» Task prompt: Your copy starts at the line containing "Click the browser forward arrow" and ends at the last line below. Copy exactly, without pictures.
►
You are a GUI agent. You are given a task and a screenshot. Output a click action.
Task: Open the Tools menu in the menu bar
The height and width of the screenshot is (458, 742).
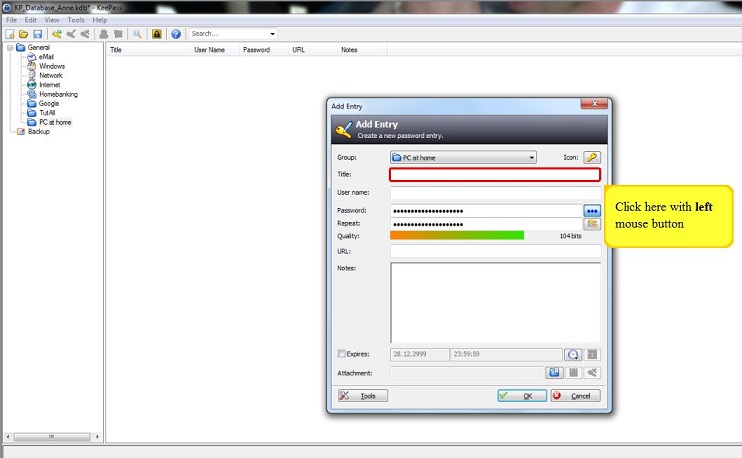[x=76, y=20]
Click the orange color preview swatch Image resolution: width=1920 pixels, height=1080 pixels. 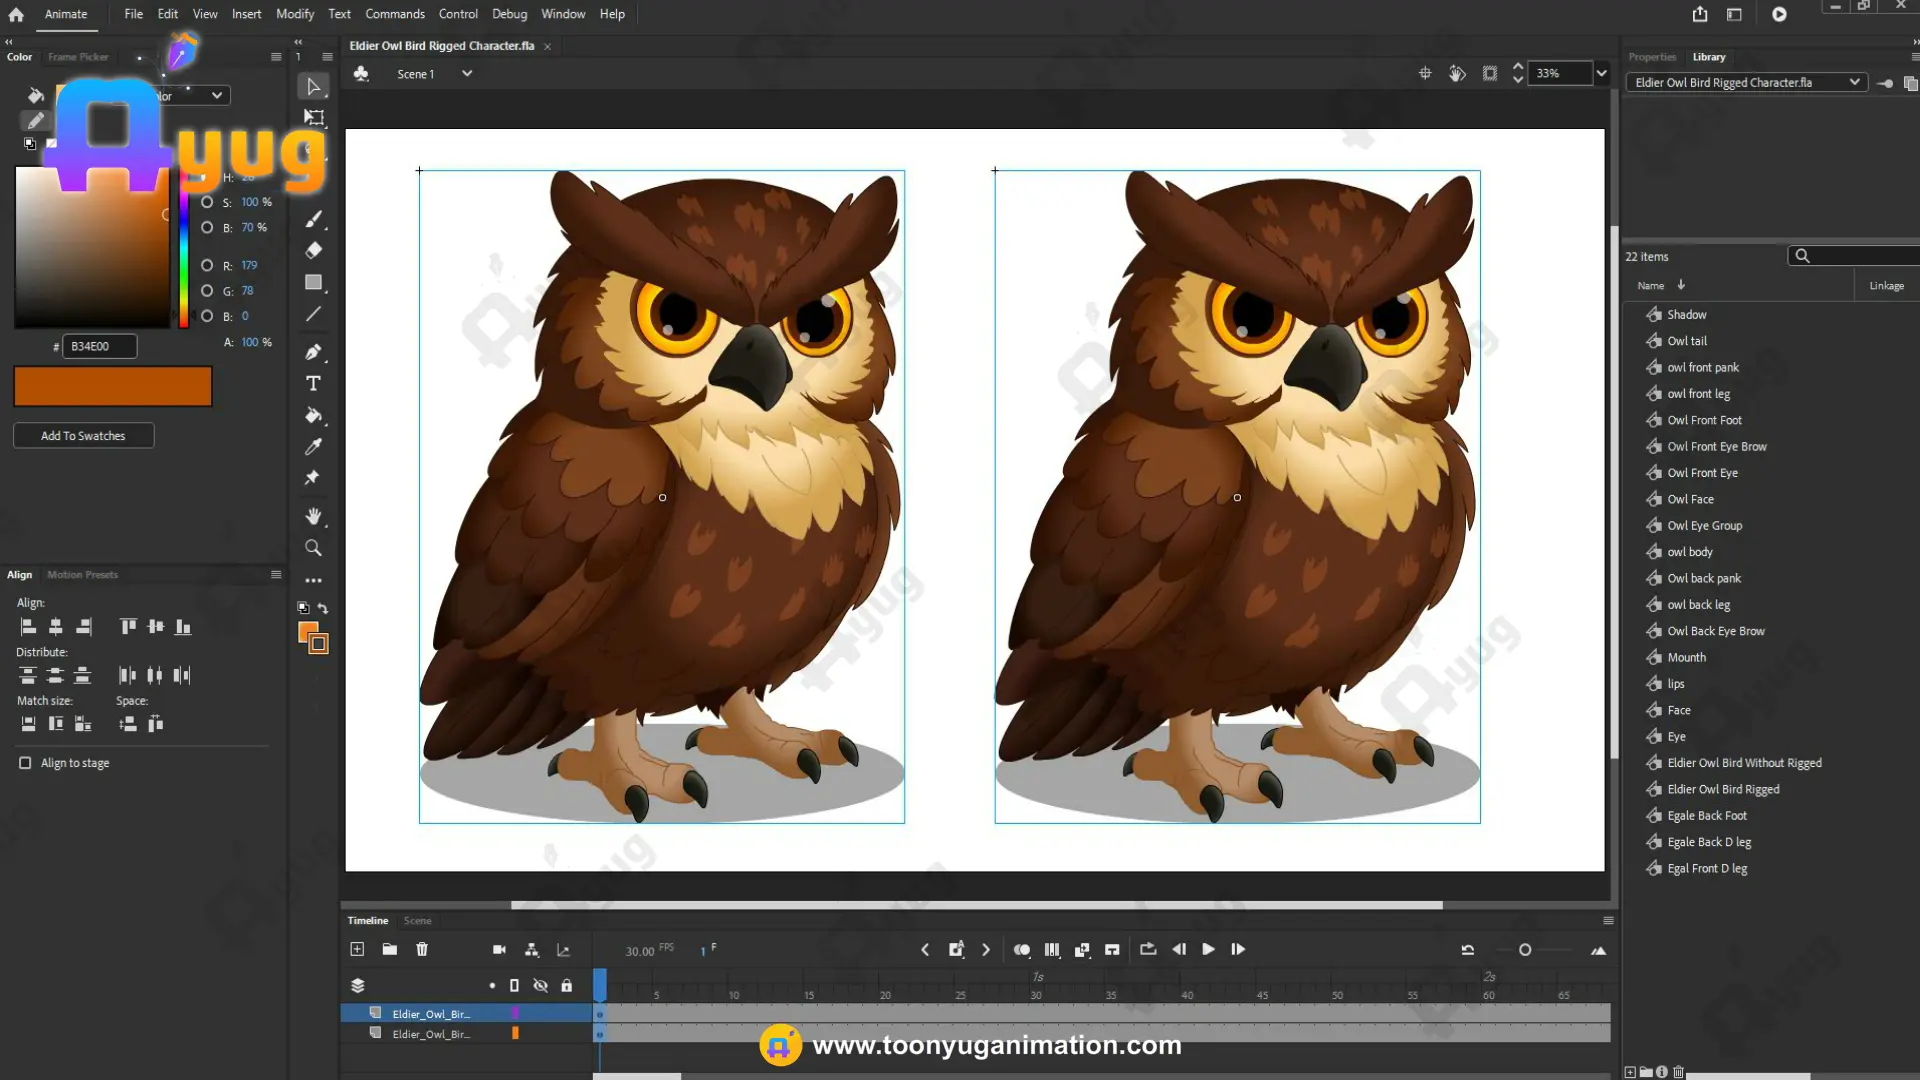(x=113, y=386)
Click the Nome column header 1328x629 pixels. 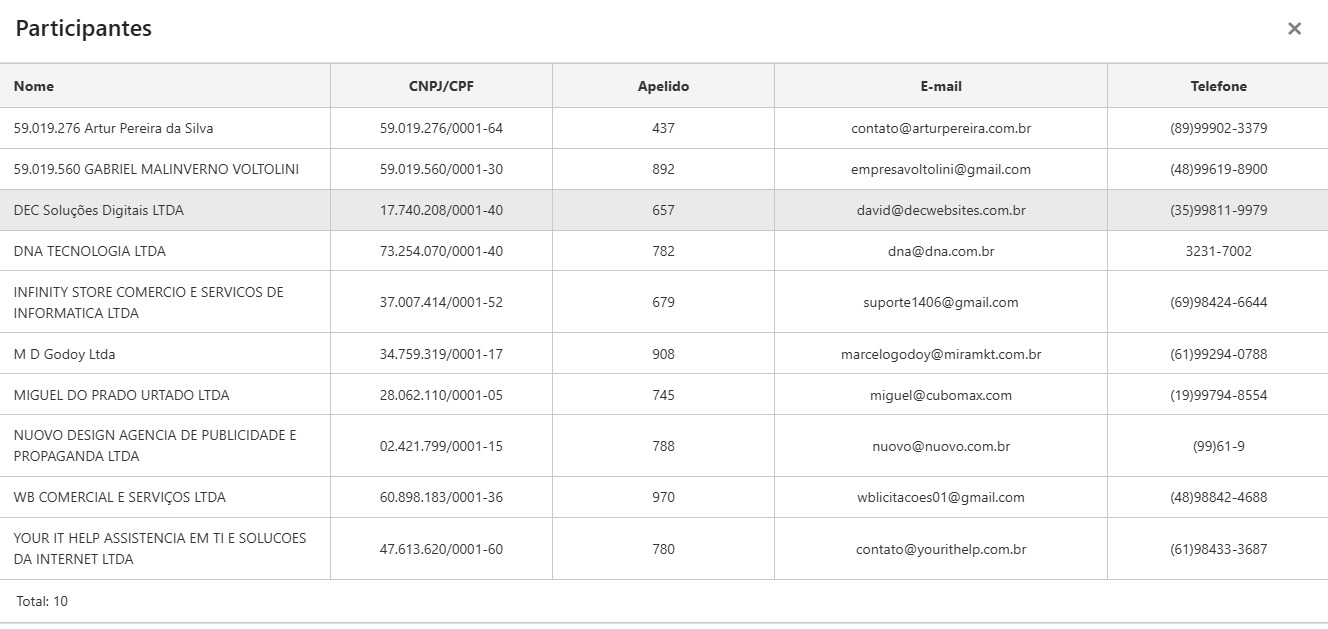pos(34,86)
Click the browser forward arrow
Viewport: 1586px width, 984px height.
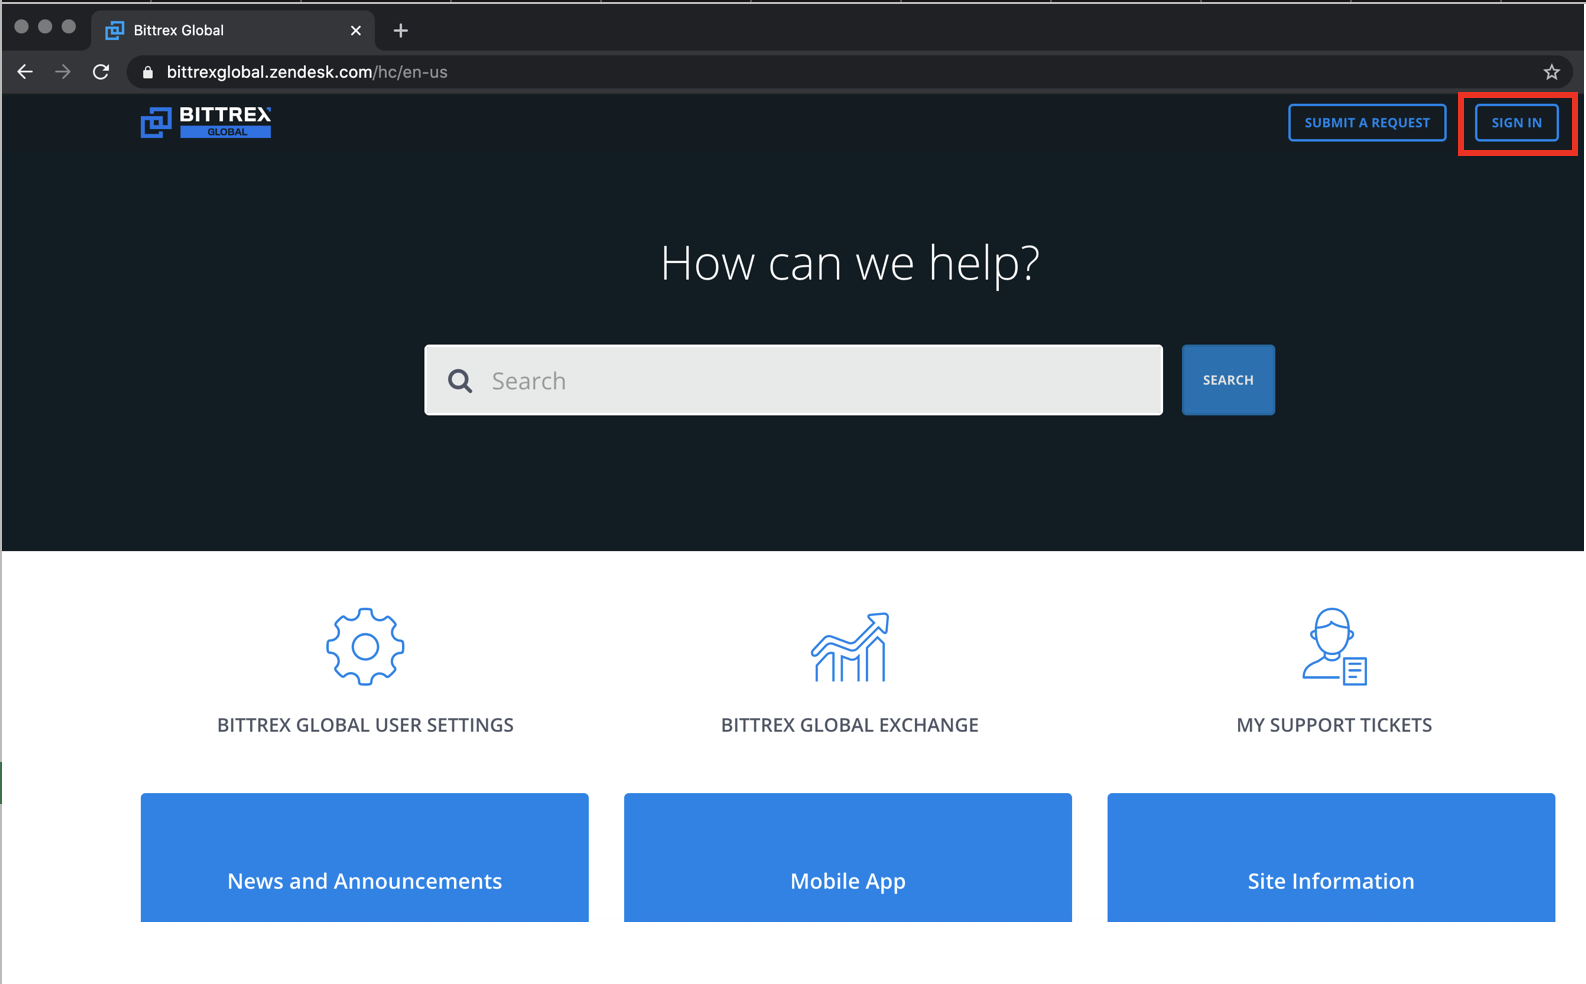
◄
» Solution to this task:
Click the browser forward arrow
Viewport: 1586px width, 984px height.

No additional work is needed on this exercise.